There are few things more important in clinical trials than filling enrollment. For many sponsors, this means success hinges on engaging the right patient recruitment company—and asking potential partners about expertise, experience, and engagement methods can help you learn quickly whether they’re the right partner for you.

7 Questions To Ask Before Hiring A Patient Recruitment Provider

1. How does your patient recruitment company ensure diversity in representation in clinical trial participants?

DEI—or diversity, equity, and inclusion—is a key component for any clinical research trial. The more diverse your participants, the more applicable your findings will be to the broader population.
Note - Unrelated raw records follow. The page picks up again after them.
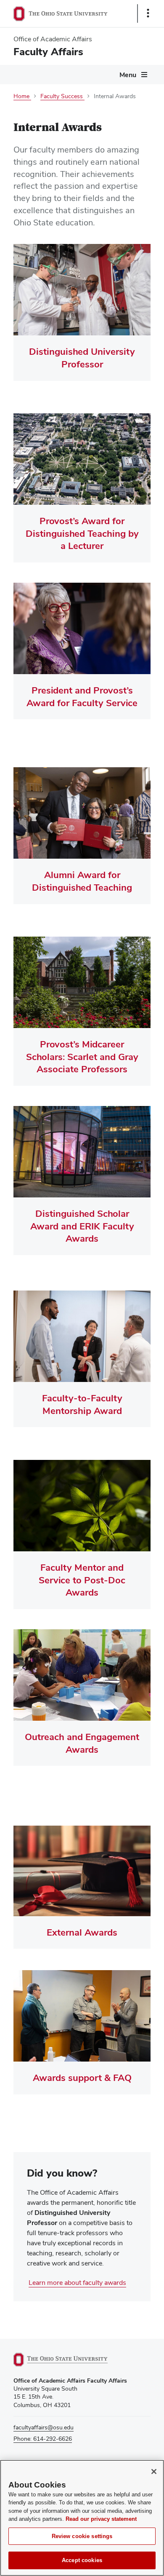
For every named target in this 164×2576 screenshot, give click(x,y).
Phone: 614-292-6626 (42, 2438)
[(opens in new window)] (70, 2359)
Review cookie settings (82, 2536)
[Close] (154, 2471)
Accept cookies (82, 2560)
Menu (127, 74)
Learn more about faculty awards (77, 2282)
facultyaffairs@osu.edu (43, 2427)
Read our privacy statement (101, 2519)
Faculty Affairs (48, 51)
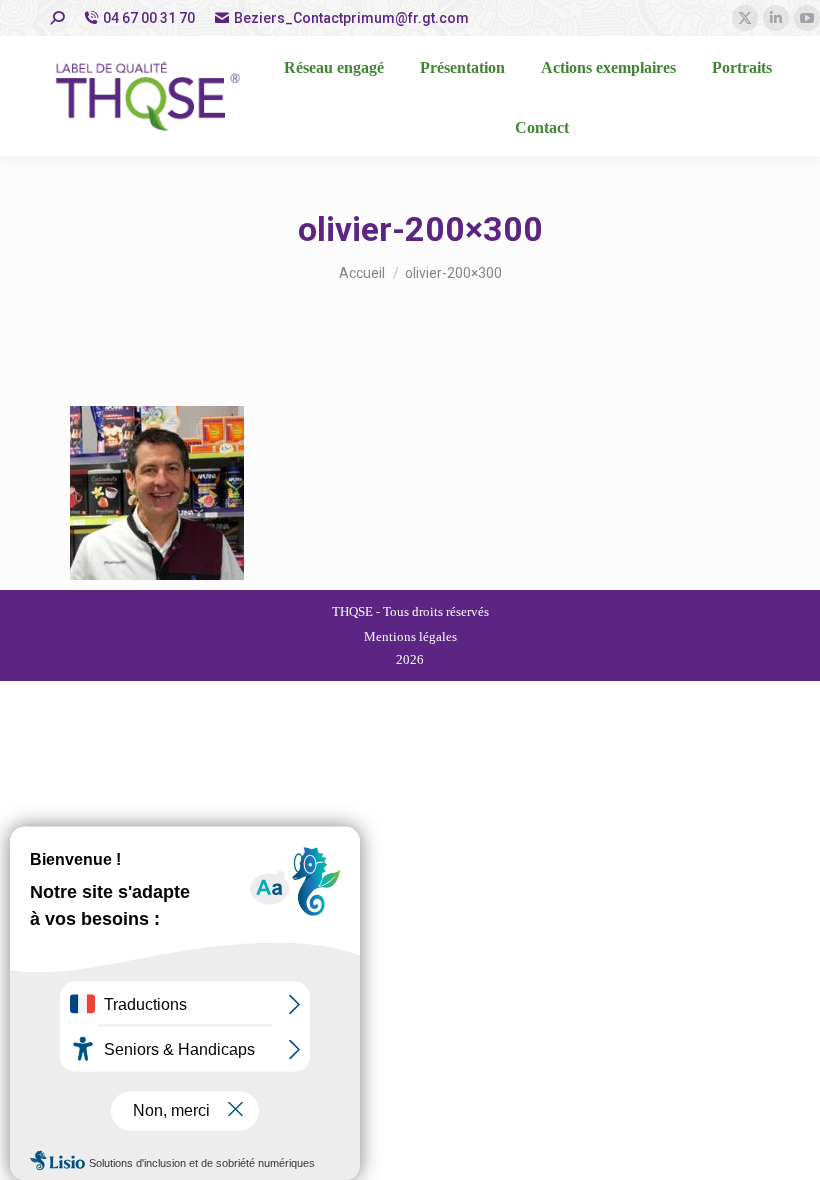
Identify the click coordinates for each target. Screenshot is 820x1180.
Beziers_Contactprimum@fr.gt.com (351, 18)
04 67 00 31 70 (149, 18)
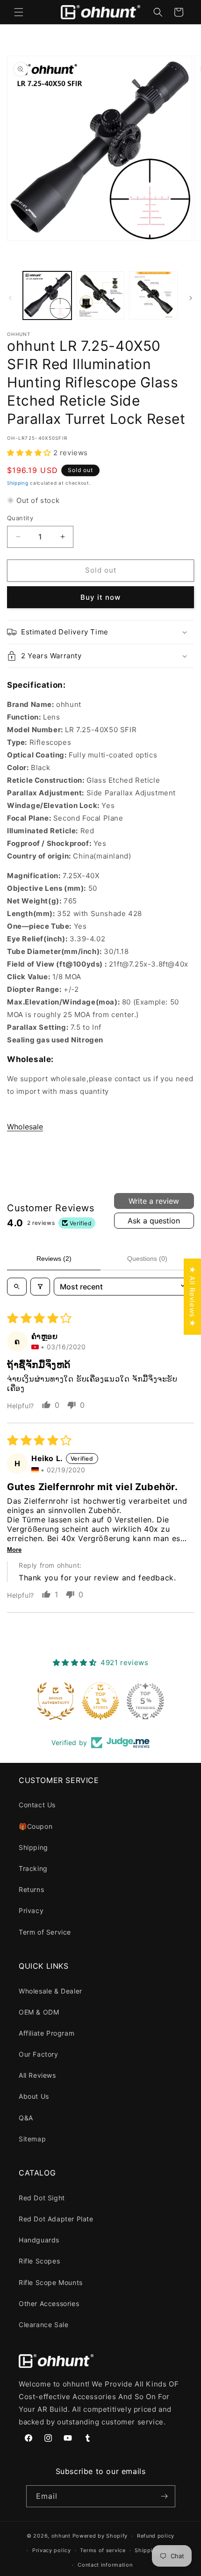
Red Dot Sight (42, 2198)
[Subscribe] (164, 2496)
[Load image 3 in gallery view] (153, 295)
The U.S. Food and Drug Administration agrees, issuing new draft guidance in the hopes that it will help enroll more participants from underrepresented minority populations into clinical trials on the grounds that “despite having a disproportionate burden for certain diseases, racial and ethnic minorities are frequently underrepresented in biomedical research.” While some demographics have to fit within a specific range (such as age or locale) your next patient recruitment company should be as proactive as possible in bringing you a diverse participant pool, so make sure you ask specific questions including:

  • What are your outreach methods when it comes to underrepresented populations within the community?
  • How do you overcome certain cultural barriers, such as language or social etiquette?
  • Can you provide examples of how you’ve overcome participant diversity challenges in previous enrollment campaigns?
2. Do you have a full-funnel communication strategy to maximize patient engagement and ensure enrollees actually join the clinical study?
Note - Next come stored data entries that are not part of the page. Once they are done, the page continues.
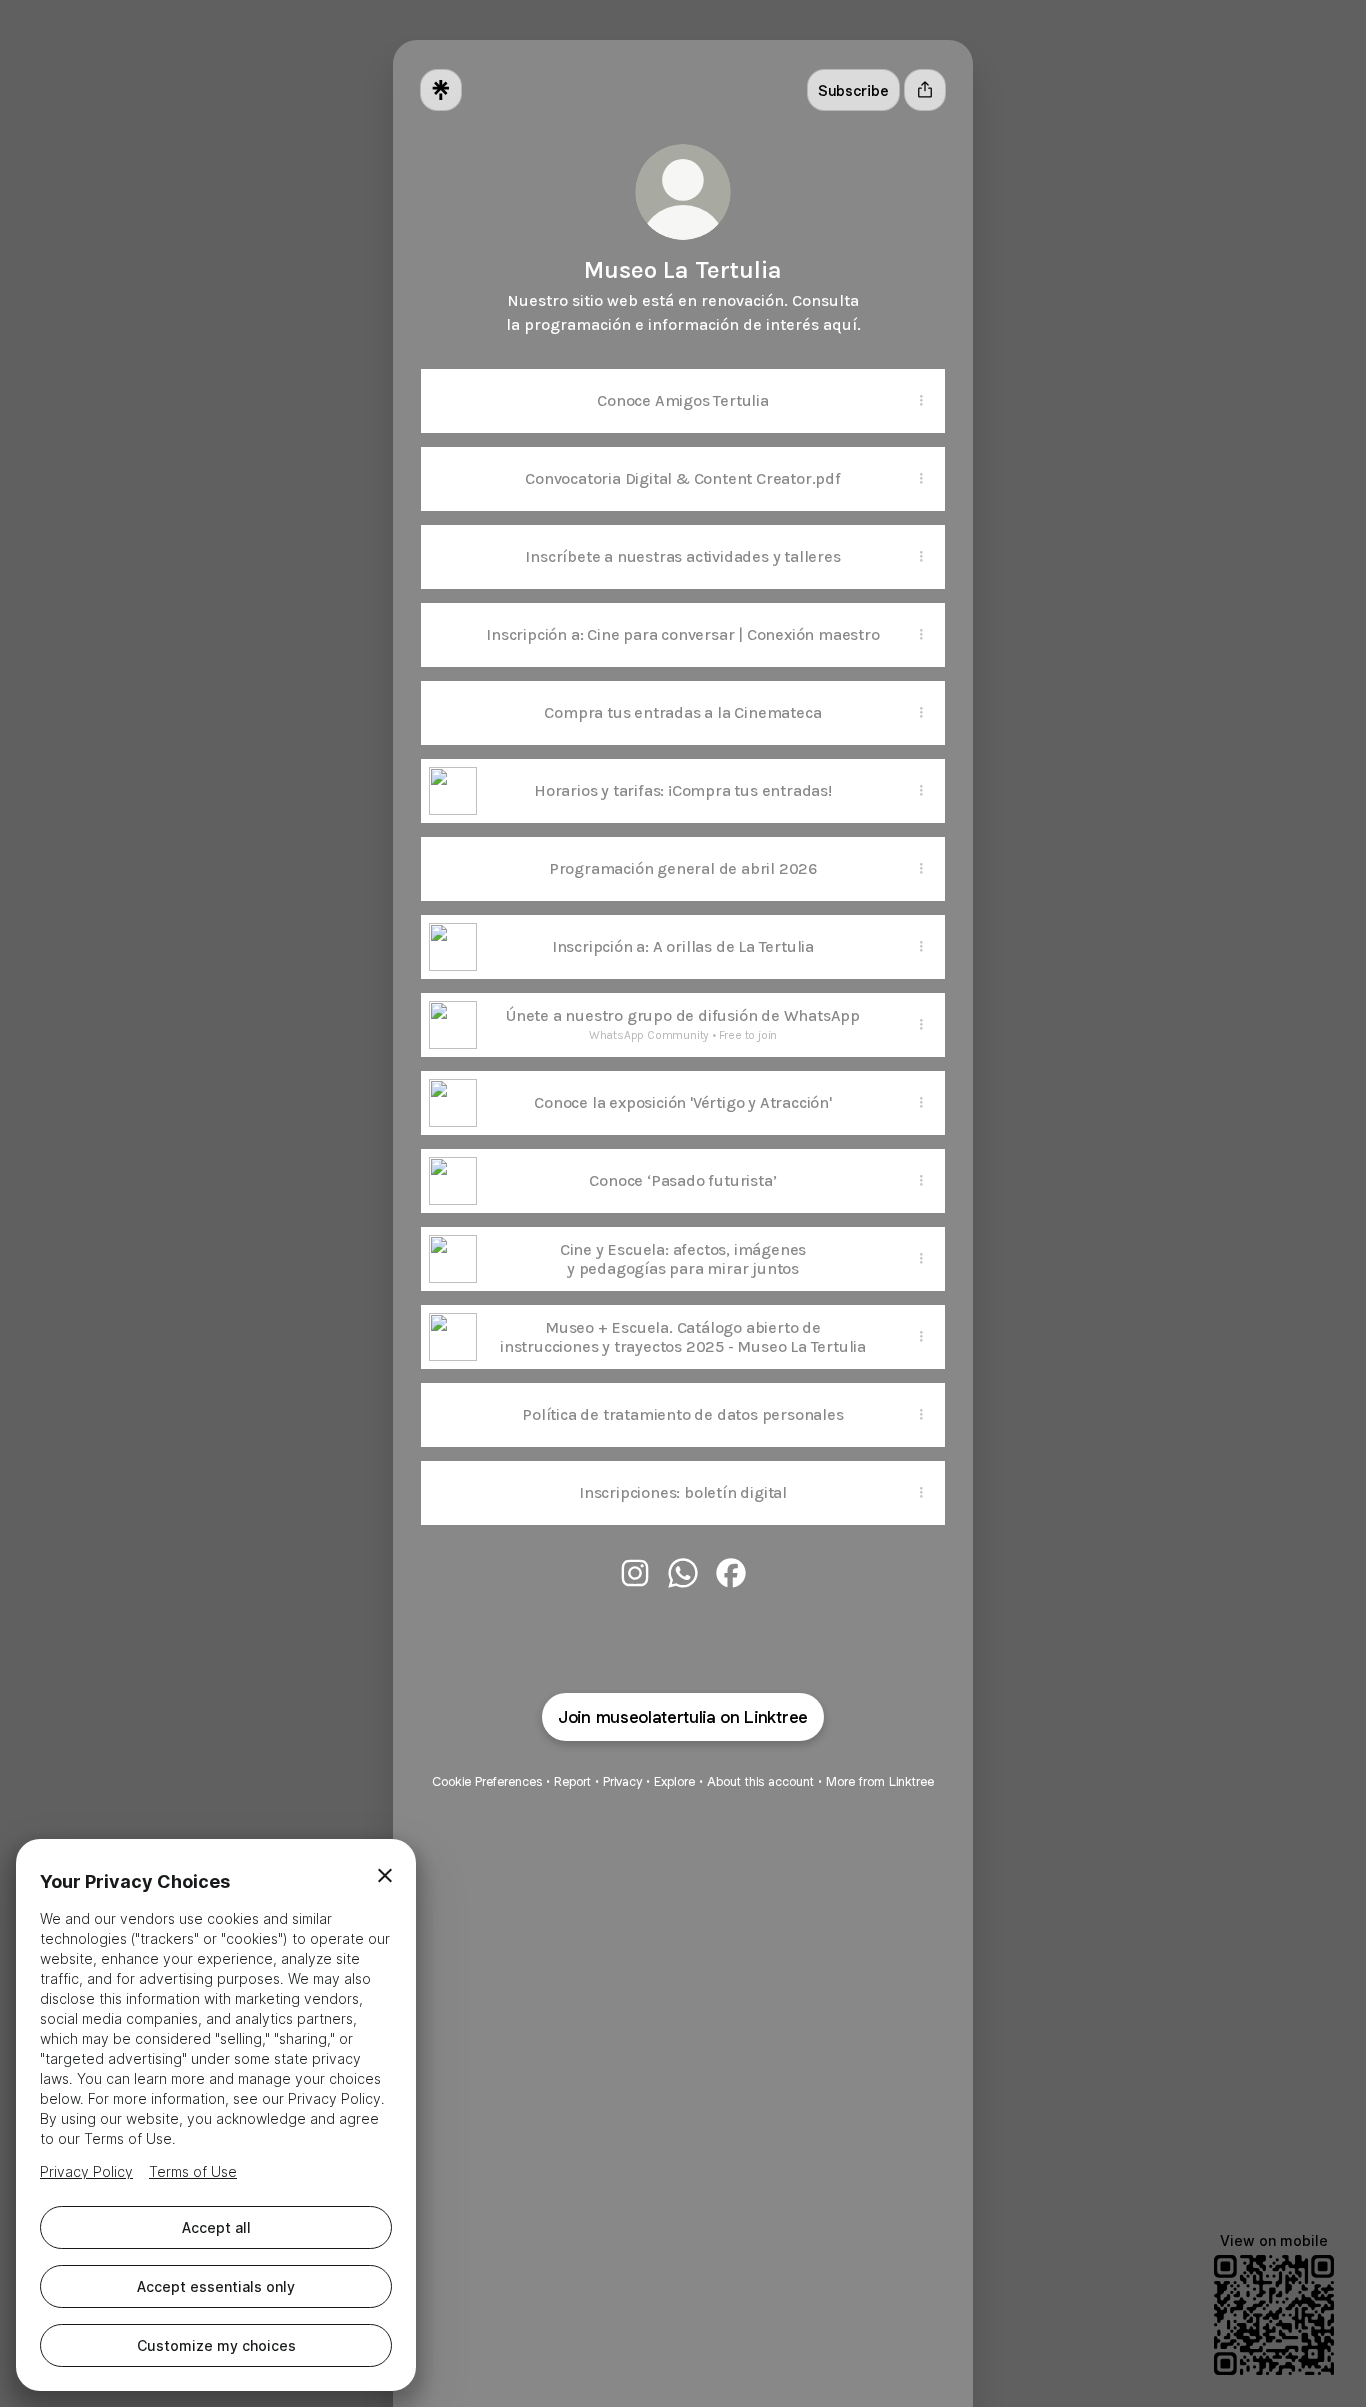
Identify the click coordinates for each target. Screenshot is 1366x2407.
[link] (635, 1573)
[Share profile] (925, 90)
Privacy (622, 1781)
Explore (674, 1781)
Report (572, 1781)
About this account (760, 1781)
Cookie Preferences (487, 1781)
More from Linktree (880, 1781)
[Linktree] (441, 90)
It’s crucial that there’s consistent communication with participants and follow-up during the entire process. Patient recruitment requires a full-funnel communications plan, and identifying a potential participant with a compelling ad is only the first step. Once a patient displays interest, following up with relevant health information, offering to answer any questions they may have about the trial itself, and friendly reminders to fill out any medical authorization forms or pre-screening documents increases the likelihood they will join your clinical study. Discover more about a patient recruitment company’s communication plan with questions such as:

  • What communication channels do you use to reach potential participants, and how do you leverage digital technologies to maximize your efforts?
  • How much time elapses between each of the steps in your patient follow-up strategy?
  • How flexible are you in modifying your communication strategies based on the progress of the recruitment process?
3. How secure is your patient data collection, and what steps do you take to ensure that you’re HIPAA compliant through the entire process?
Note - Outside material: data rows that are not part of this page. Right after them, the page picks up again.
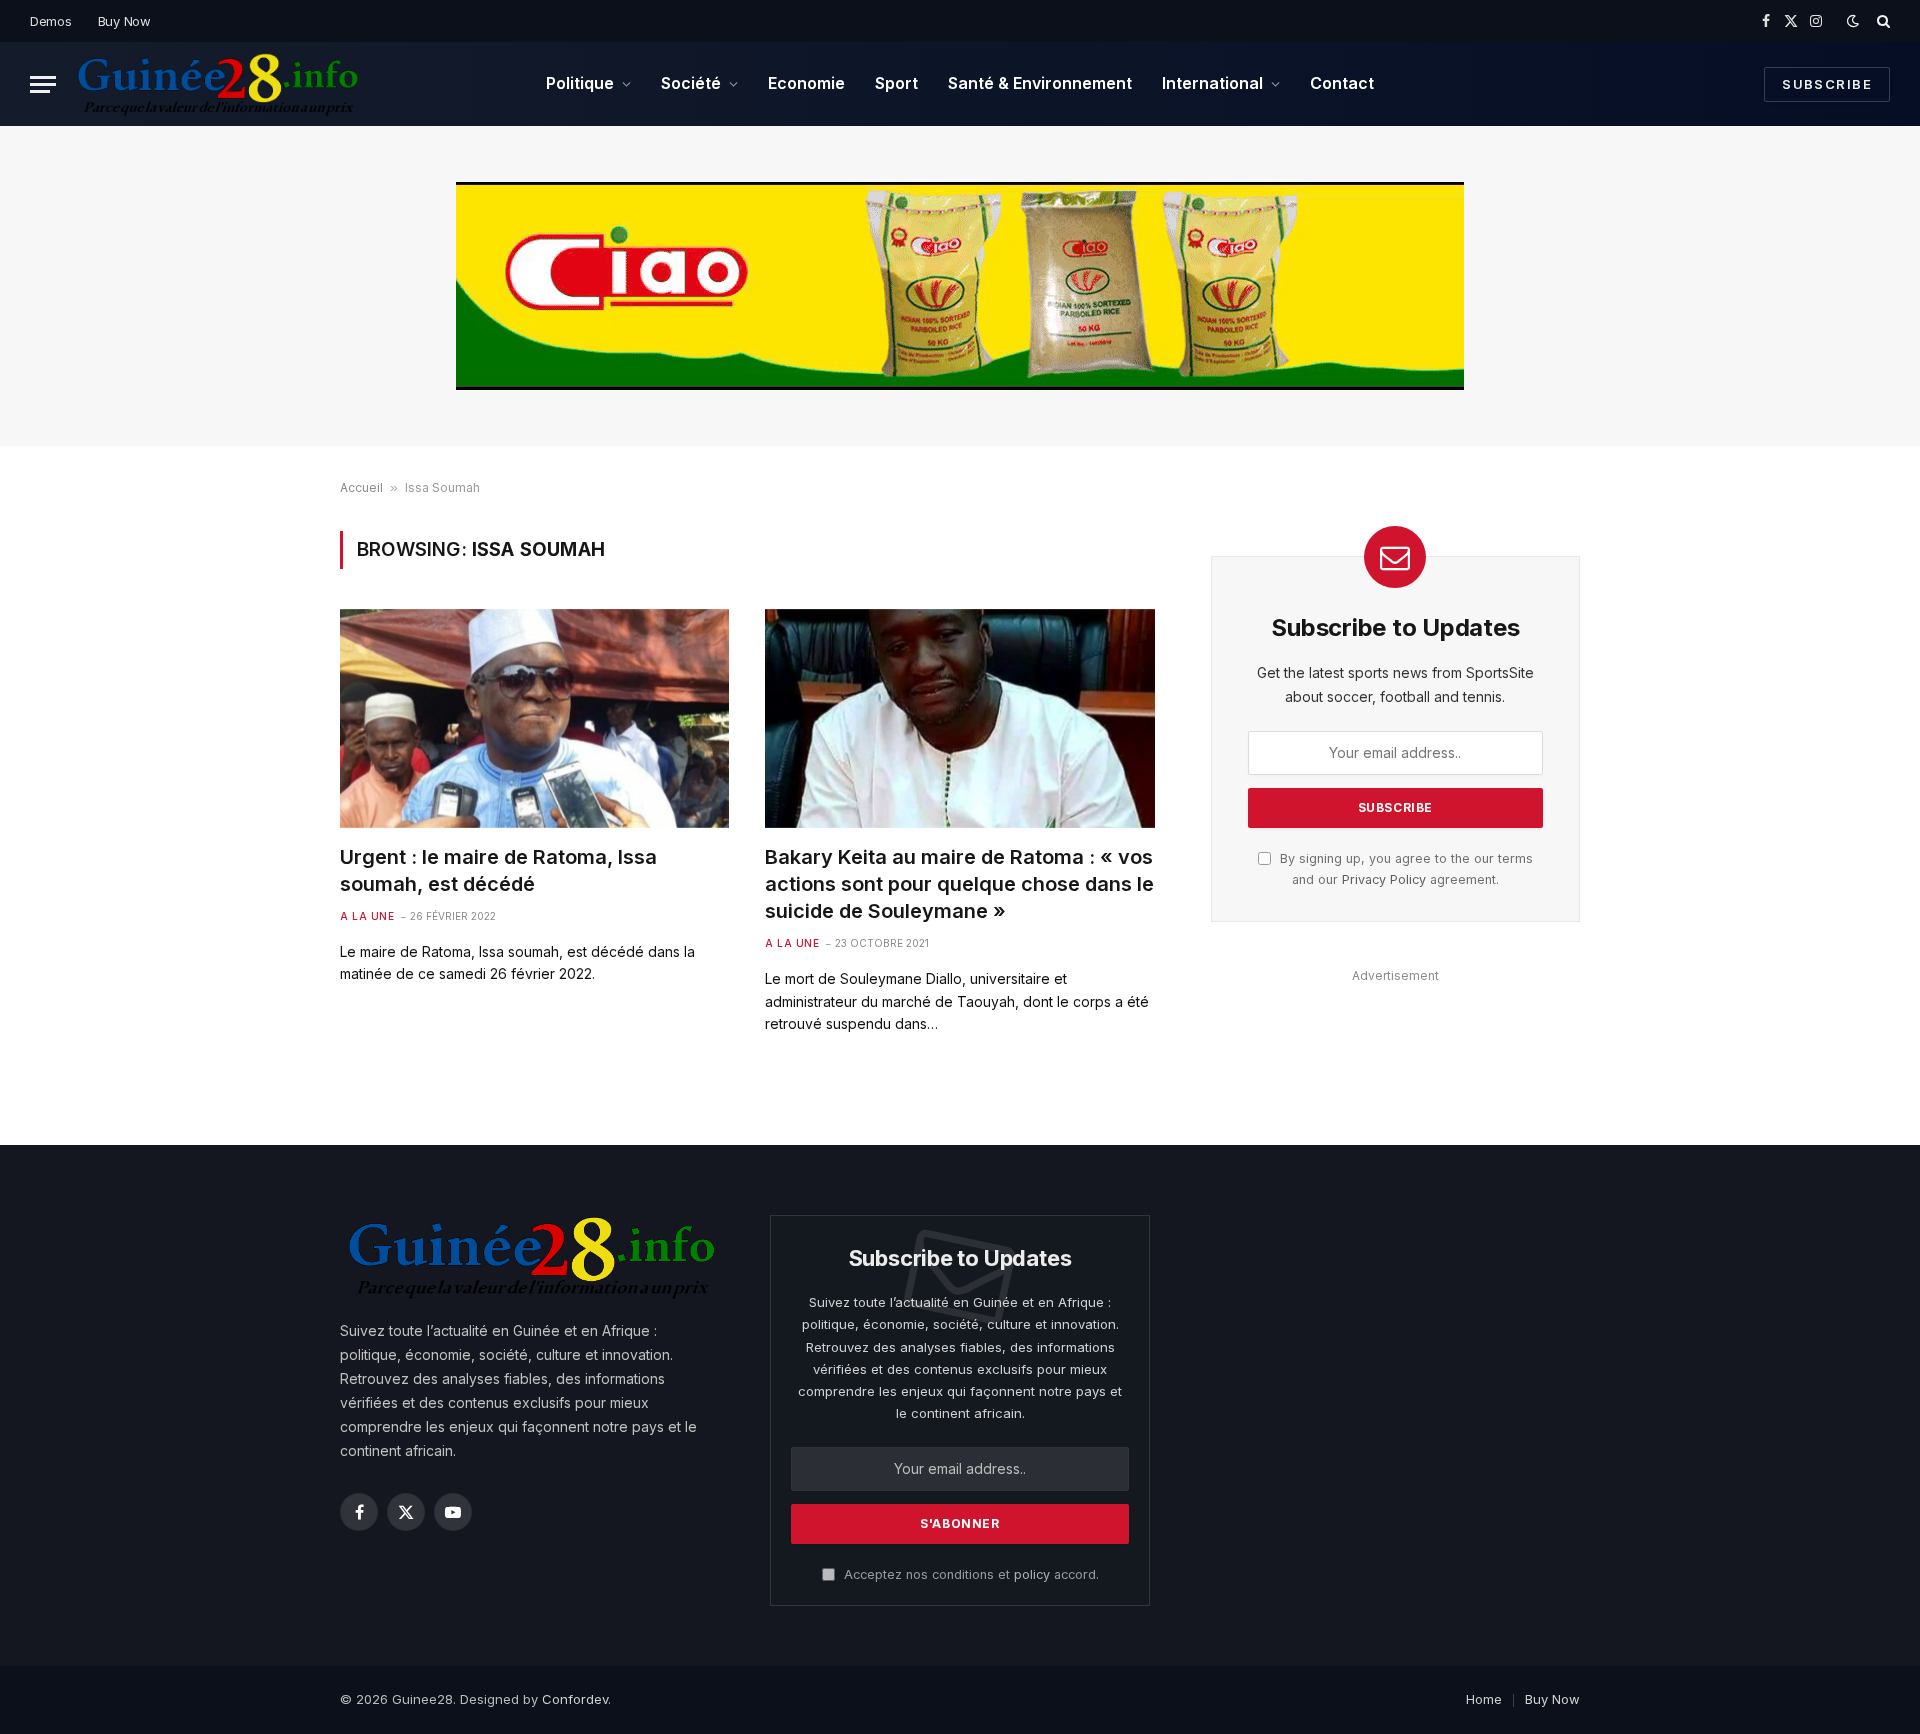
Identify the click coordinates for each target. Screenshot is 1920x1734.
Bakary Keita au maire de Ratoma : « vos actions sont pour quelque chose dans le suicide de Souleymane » (959, 884)
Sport (896, 83)
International (1212, 83)
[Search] (1881, 21)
One of the most frequent challenges we see in patient enrollment is the fear that a participant’s health data won’t be kept safe and secure. Ensuring that a recruitment company’s methods are in compliance with HIPAA is crucial for protecting the privacy of potential enrollees. Here are some questions you can ask to measure how responsibly your next recruitment partner is in gathering health data:

  • How do you gather, store, and transmit participant health data in a way that complies with HIPAA regulations?
  • What steps do you take if there’s been a security breach?
  • What do you do with patient data once the trial is completed?
4. Does your approach to patient recruitment change depending on a specific therapeutic area of study?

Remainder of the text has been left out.